Within oxygen-rich environments like human arteries, Vitamin C, or ascorbic acid, undergoes oxidation, transforming into dehydroascorbic acid (DHA). Scientists knew that a membrane protein called glucose transporter GLUT1 facilitated the entry of both glucose and DHA into cells, but what happens to DHA inside the cells remained a mystery.
The latest research reveals DHA's role as a Trojan horse, that once inside the cancer cells, natural antioxidants attempt to convert DHA back to ascorbic acid, depleting these antioxidants and ultimately leading the cell to perish due to oxidative stress.
Dr. Cantley highlights that while many normal cells express GLUT1, KRAS- and BRAF-mutant cancer cells exhibit significantly higher levels to sustain their high glucose uptake for survival and growth. These cancer cells produces more reactive oxygen species than normal cells, and because of this, they require more antioxidants in order to survive. This combination of characteristics makes these cancer cells particularly susceptible to the effects of DHA.
Further investigation is essential as Vitamin C impacts cellular functions in various ways, not solely as an antioxidant or pro-oxidant. The impact of high-dose vitamin C on normal and immune cells is still not known. Dr. Cantley emphasizes the necessity for understanding the tumor's dynamics before considering this therapy.

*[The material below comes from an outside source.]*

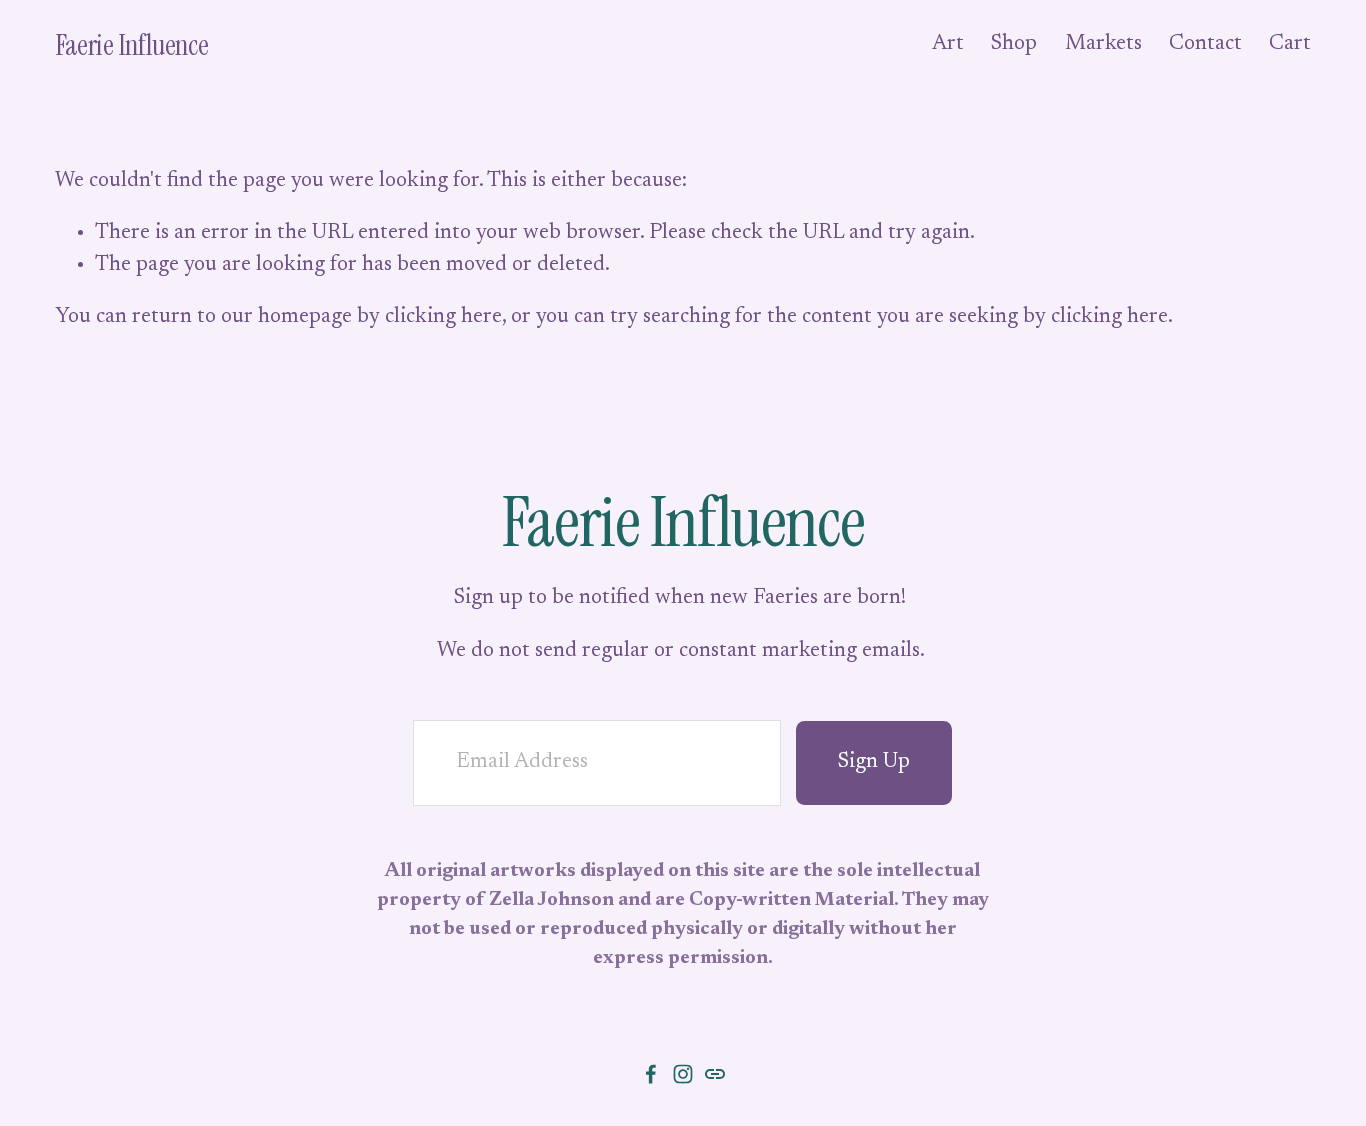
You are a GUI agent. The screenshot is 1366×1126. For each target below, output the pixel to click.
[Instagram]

However, researchers remain optimistic that they now have a mechanistic rationale for exploring the therapeutic use of Vitamin C in treating KRAS- or BRAF-related CRC. They believe the study could lead to the development of new biomarkers to help physicians identify suitable candidates for this treatment.
Additionally, these insights could hold promise for other challenging cancers that express high levels of the GLUT1 transporter, such as renal cell carcinoma, bladder cancer, and pancreatic cancer. Intravenous injections are likely the preferred route, as oral doses lack efficient absorption in the intestine to achieve the necessary high serum concentration of vitamin C needed to cause toxicity to these cancer cells.
Recent human clinical trials testing intravenous Vitamin C infusions for toxicity have shown promising safety profiles, aligning with the same levels of serum achieved in this research.